#### WORK TASK:
Below are the records; return exactly the lines from the one with "This screenshot has height=559, width=534." through the final line, both included, minus any pictures.

*** DATA UNDER STUDY ***

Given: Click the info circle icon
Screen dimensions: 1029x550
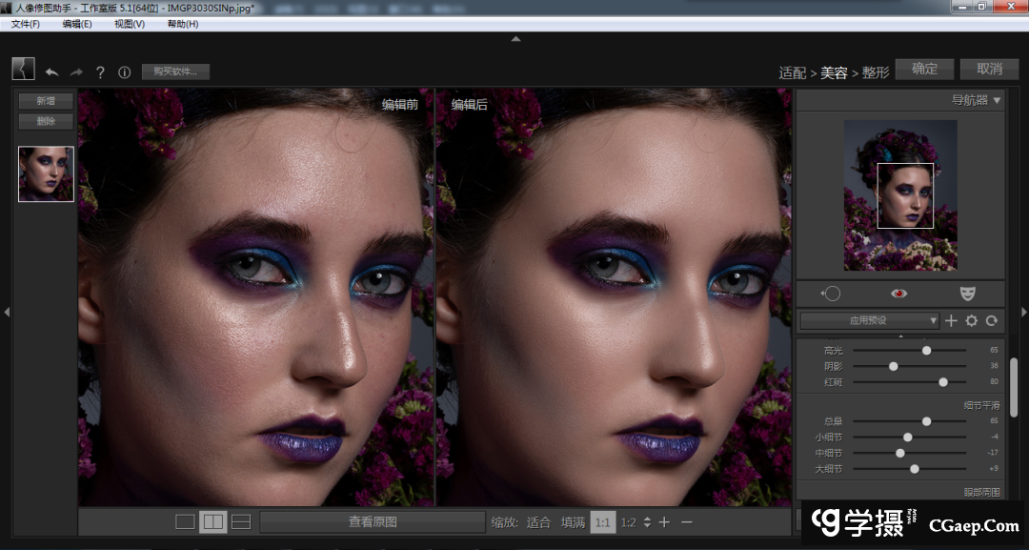Looking at the screenshot, I should pos(124,72).
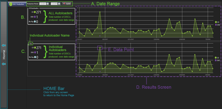Click the CD legend marker in top chart

click(215, 22)
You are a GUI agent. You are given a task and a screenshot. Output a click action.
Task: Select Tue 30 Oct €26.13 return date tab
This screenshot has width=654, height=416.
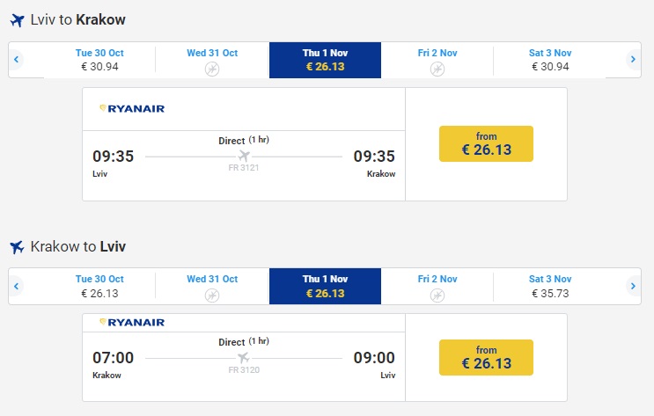pos(99,286)
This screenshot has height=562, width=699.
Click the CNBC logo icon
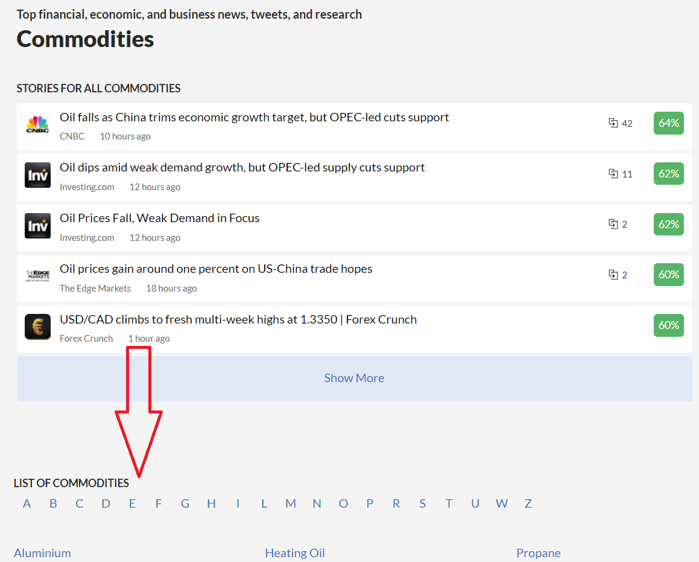(37, 124)
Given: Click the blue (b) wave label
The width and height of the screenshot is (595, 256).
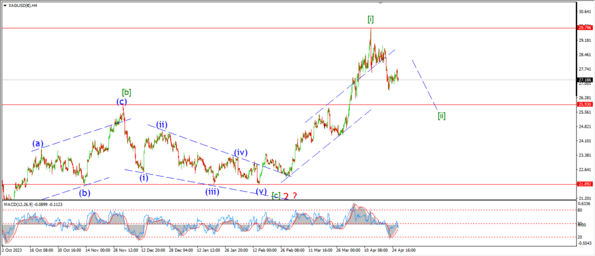Looking at the screenshot, I should pyautogui.click(x=85, y=193).
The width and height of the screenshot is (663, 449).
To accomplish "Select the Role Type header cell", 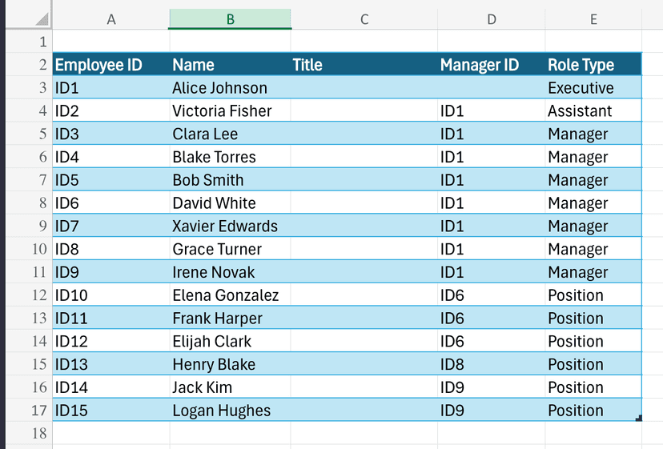I will (593, 66).
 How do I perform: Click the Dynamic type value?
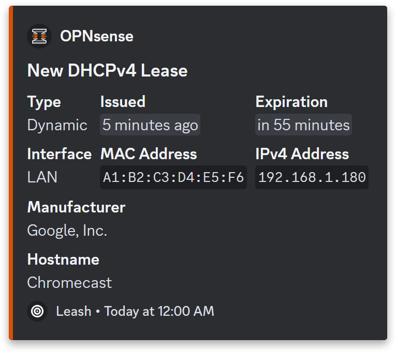coord(57,125)
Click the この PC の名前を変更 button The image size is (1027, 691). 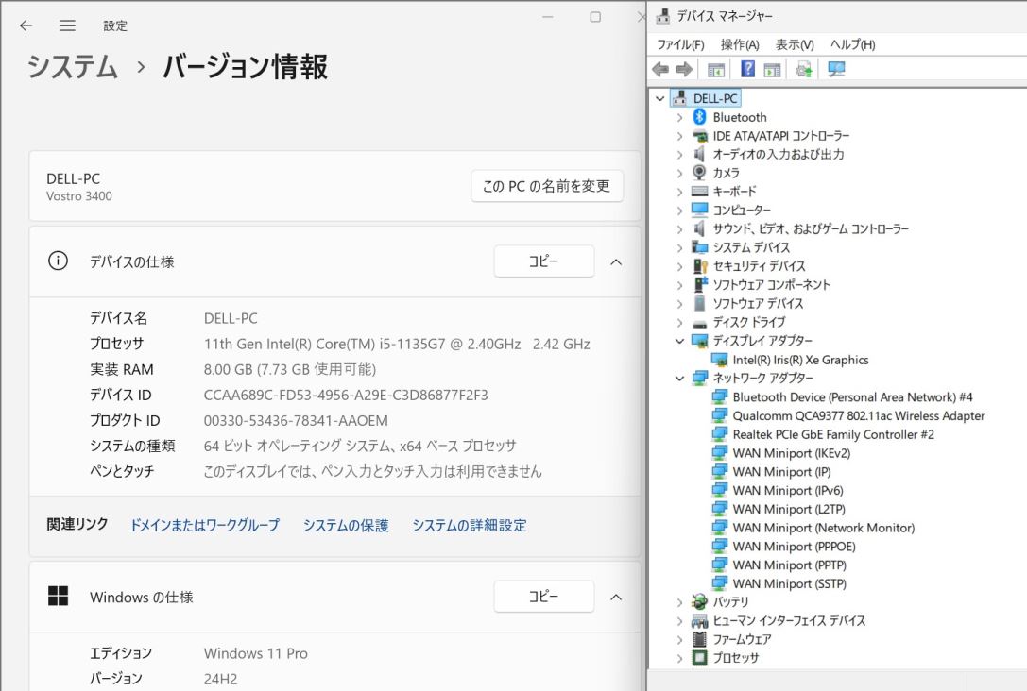(547, 186)
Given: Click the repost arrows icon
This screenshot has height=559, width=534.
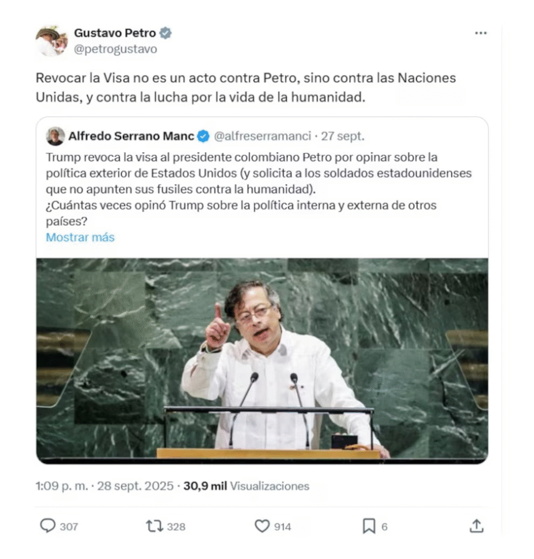Looking at the screenshot, I should 154,526.
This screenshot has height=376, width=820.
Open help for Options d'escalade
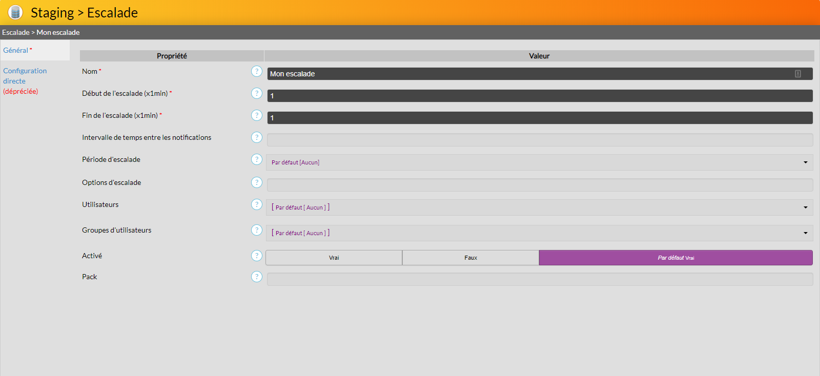point(257,182)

*** End of DATA UNDER STUDY ***

#### YOUR SOLUTION:
This screenshot has height=559, width=534.
Looking at the screenshot, I should 154,526.
This screenshot has height=376, width=820.
Open help for Options d'escalade
point(257,182)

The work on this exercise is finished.